The flow of ants did increase initially as ants started to fill the bridge and then leveled off at high densities. But it never slowed down, even when the bridge was nearly saturated with ants. The researchers then took a closer look at how the behavior of individual ants impacted traffic as a whole. That meant meticulously tracking thousands of separate ants as they made their way across the bridge.
Motsch and his team found that when ants sense overcrowding, they adjust their speeds and avoid entering high-density areas, which prevents congestion. These behaviors may be facilitated by pheromones, chemicals that tell other ants where a trail is. The ants also manage to avoid colliding with each other at high densities, which could really slow them down.

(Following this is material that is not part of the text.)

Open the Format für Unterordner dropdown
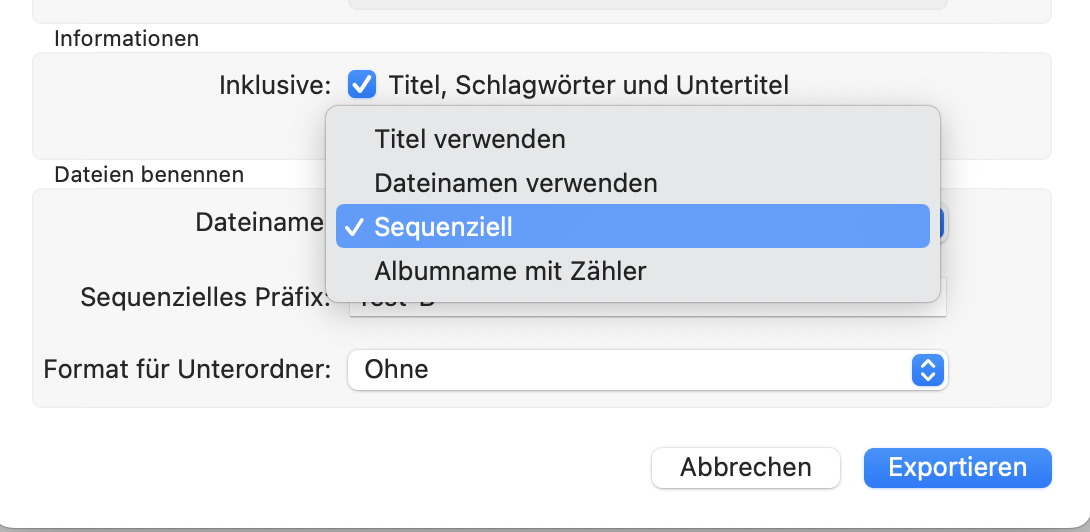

The study is in the journal eLife.
Can ants help us solve our own traffic problems? Not likely, says Motsch. That's because when it comes to getting from point A to point B as fast as possible, human drivers put their own goals first. Individual ants have to be more cooperative in order to feed the colony. But the research could be useful in optimizing traffic flow for self-driving cars, which can be designed to be less like selfish humans—and more like ants.
Thanks for listening for Scientific American's 60-second Science. I'm Susanne Bard.